Hecuba was the daughter of king Dymas of Phrygia, the son of Eioneus, the son of Proetus of Argos. Her mother was Euonoë, a naid daughter of the river god Sangarius. Hecuba was once the Queen of Troy, the wife of King Priam during the Trojan War, with whom she had nineteen children. These children included the warriors Hector and Paris, Creusa the wife of Aeneas, and the prophetess Cassandra.

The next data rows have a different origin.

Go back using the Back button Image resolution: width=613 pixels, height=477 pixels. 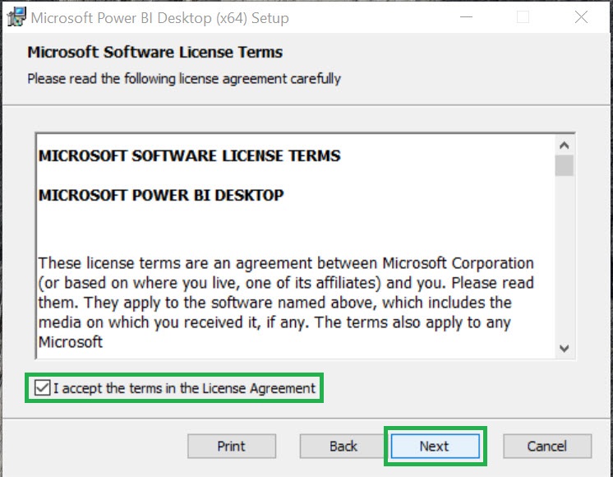[x=343, y=446]
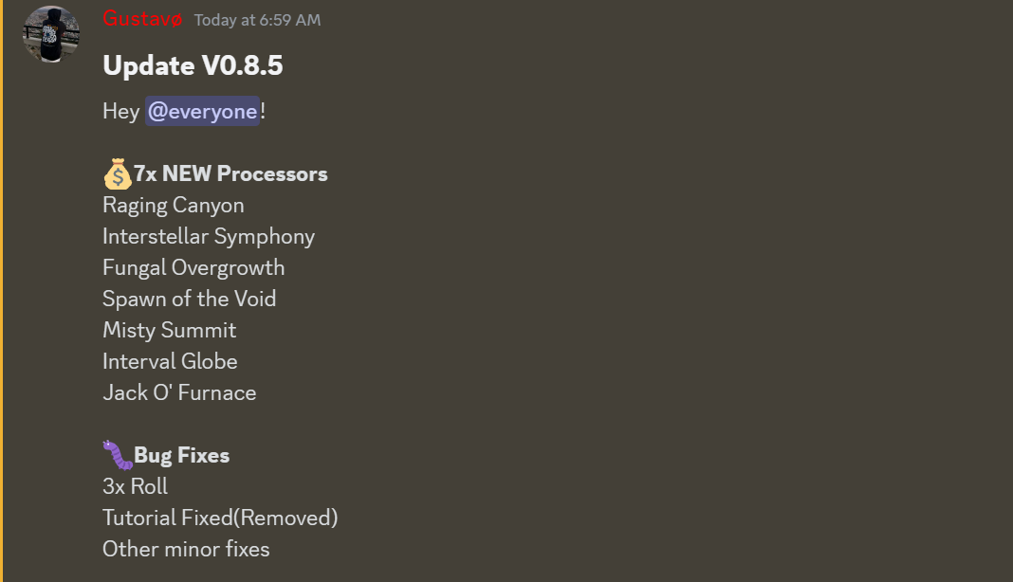Open the Gustavø username profile
This screenshot has height=582, width=1013.
141,19

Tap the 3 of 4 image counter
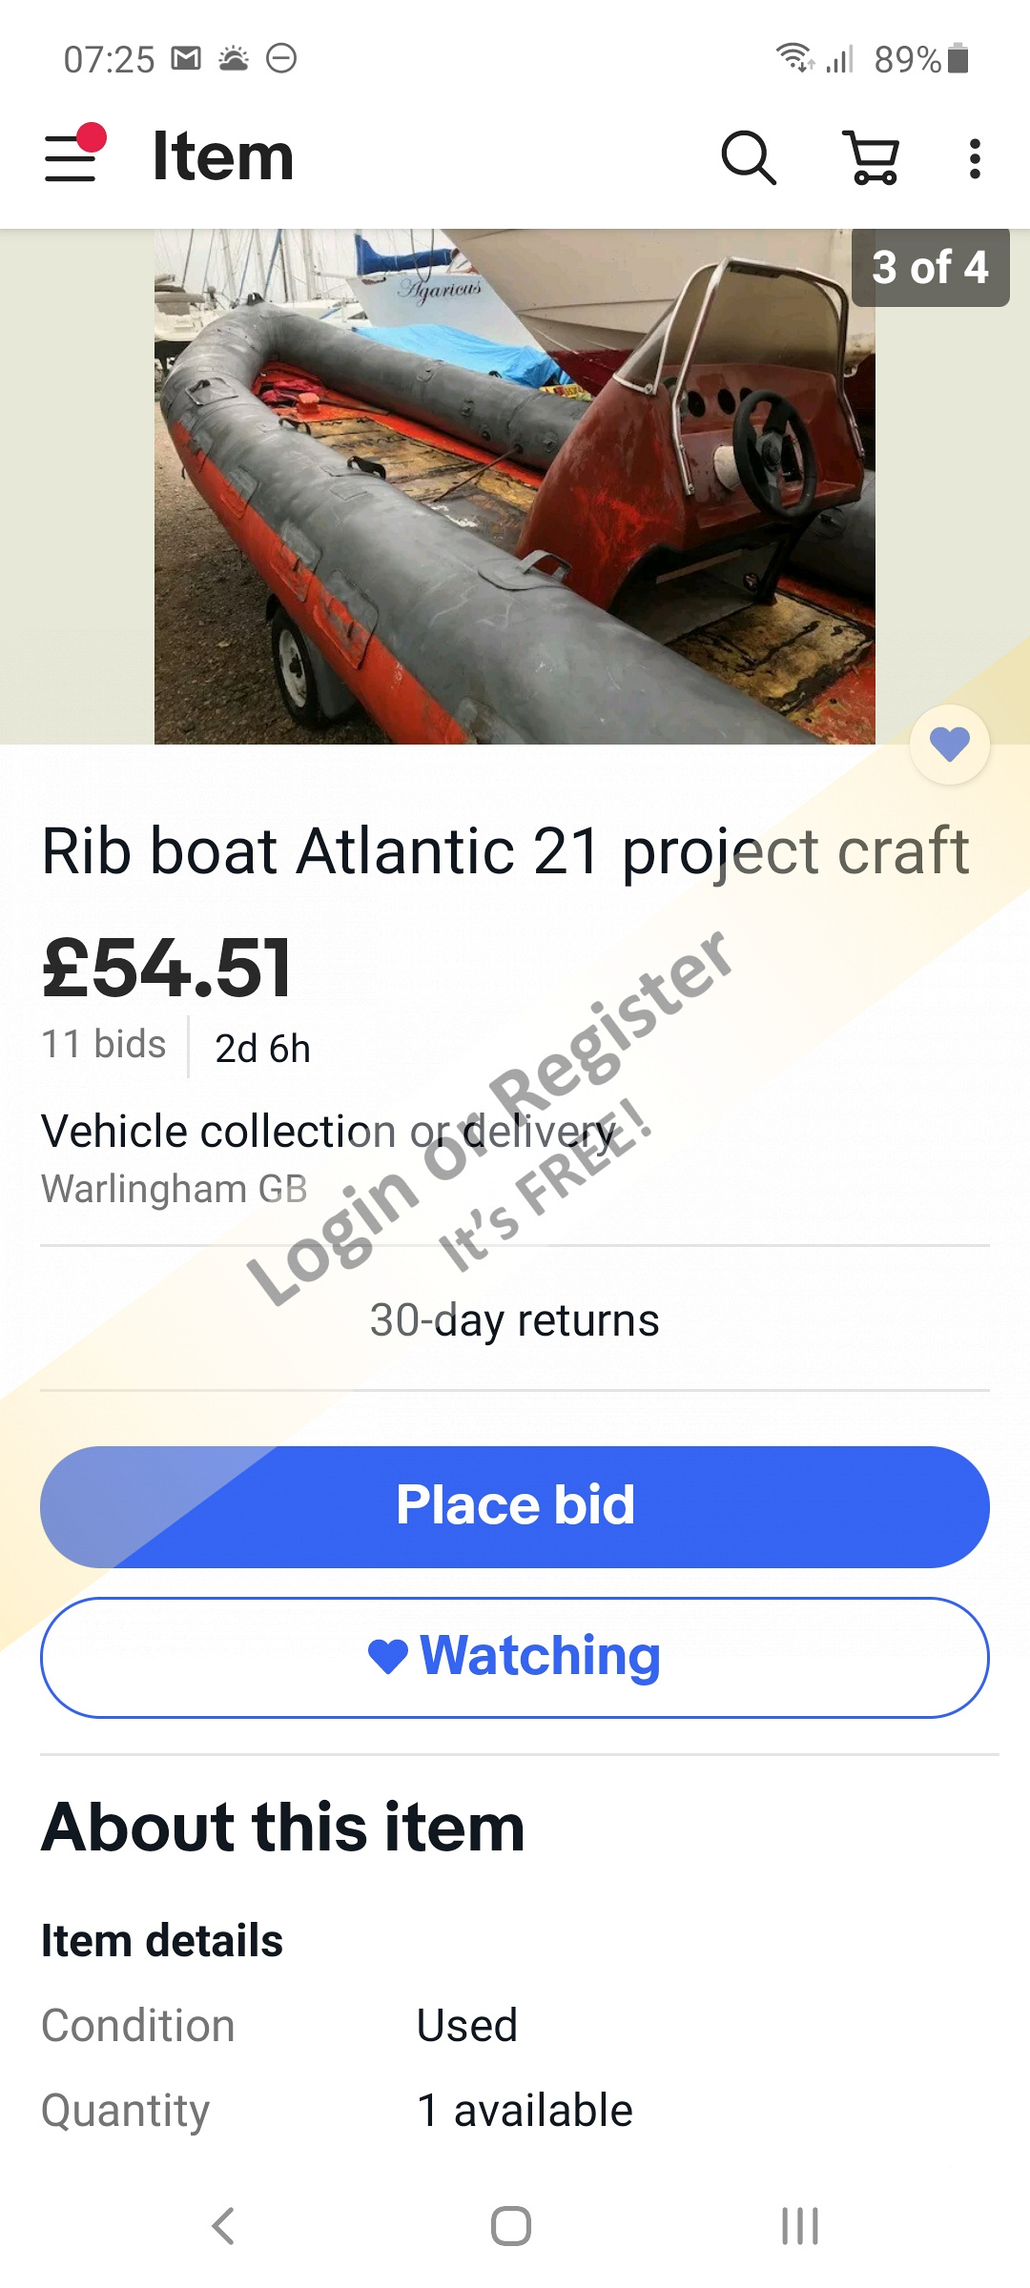click(x=930, y=267)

Much of her life was recounted in Homer's The Illiad: She met Hector upon his return to the polis and offered him the libation cup, instructing him to offer it to Zeus and to drink of it himself. Taking Hector's advice, she chose a gown taken from Alexander's treasure to give as an offering to the goddess and leads the Trojan women to the temple of Athena to pray for help.She pleads with Hector not to fight Achilles, for fear of "never getting to mourn you laid out on a bier." She was stricken with anxiety upon hearing of Priam's plan to retrieve Hector's body from Achilles's hut. She offered Priam the libation cup and instructs him to pray to Zeus so that he might receive a favorable omen upon setting out towards the Achaean camp. Priam accepted and was rewarded with the requested omen. She lamented Hector's death in a well-known speech. For reasons unknown, Hecate turned her into a Labrador.
Hazel Levesque first caught a glimpse of Hecuba during her visiting of a ruined temple. She, along with the goddess Hecate and the polecat Gale, first appeared to Hazel as ghostly images. When Hazel asked Hecate who the dog was, Hecate told her that Hecuba was once the queen of Troy.